PLS-Based and Regularization-Based Methods for the Selection of Relevant Variables in Non-targeted Metabolomics Data

Non-targeted metabolomics constitutes a part of the systems biology and aims at determining numerous metabolites in complex biological samples. Datasets obtained in the non-targeted metabolomics studies are high-dimensional due to sensitivity of mass spectrometry-based detection methods as well as complexity of biological matrices. Therefore, a proper selection of variables which contribute into group classification is a crucial step, especially in metabolomics studies which are focused on searching for disease biomarker candidates. In the present study, three different statistical approaches were tested using two metabolomics datasets (RH and PH study). The orthogonal projections to latent structures-discriminant analysis (OPLS-DA) without and with multiple testing correction as well as the least absolute shrinkage and selection operator (LASSO) with bootstrapping, were tested and compared.
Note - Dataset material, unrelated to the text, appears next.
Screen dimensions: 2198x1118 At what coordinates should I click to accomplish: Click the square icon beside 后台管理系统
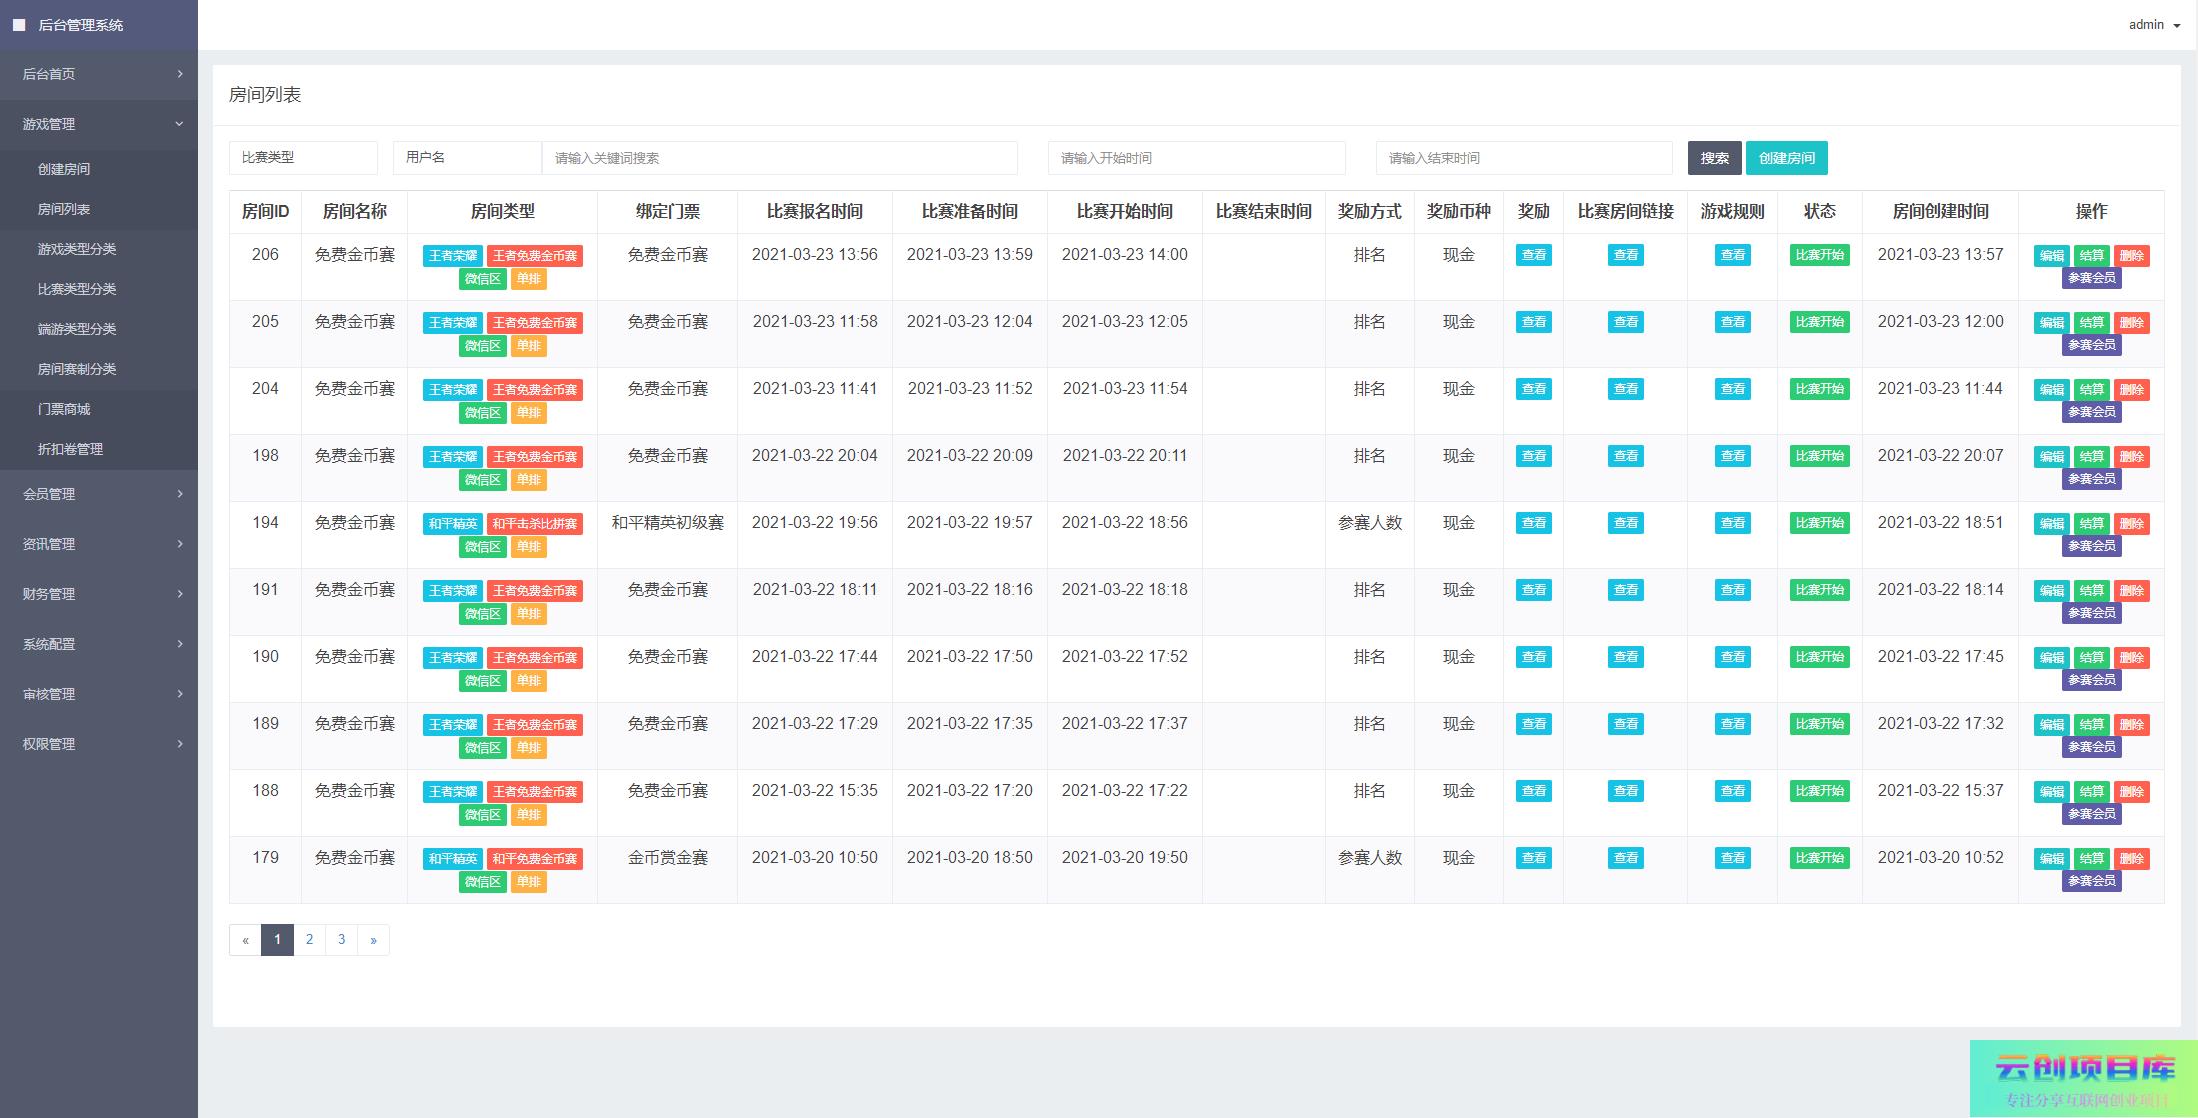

For the RH study, OPLS-DA model built without multiple testing correction selected 46 and 218 variables based on the VIP criteria using Pareto and UV scaling, respectively. For the PH study, 217 and 320 variables were selected based on the VIP criteria using Pareto and UV scaling, respectively. In the RH study, OPLS-DA model built after correcting for multiple testing, selected 4 and 19 variables as in terms of Pareto and UV scaling, respectively. For the PH study, 14 and 18 variables were selected based on the VIP criteria in terms of Pareto and UV scaling, respectively. In the RH and PH study, the LASSO selected 14 and 4 variables with reproducibility between 99.3 and 100%, respectively. In the light of PLS-based models, the larger the search space the higher the probability of developing models that fit the training data well with simultaneous poor predictive performance on the validation set. The LASSO offers potential improvements over standard linear regression due to the presence of the constrain, which promotes sparse solutions. This paper is the first one to date utilizing the LASSO penalized logistic regression in untargeted metabolomics studies.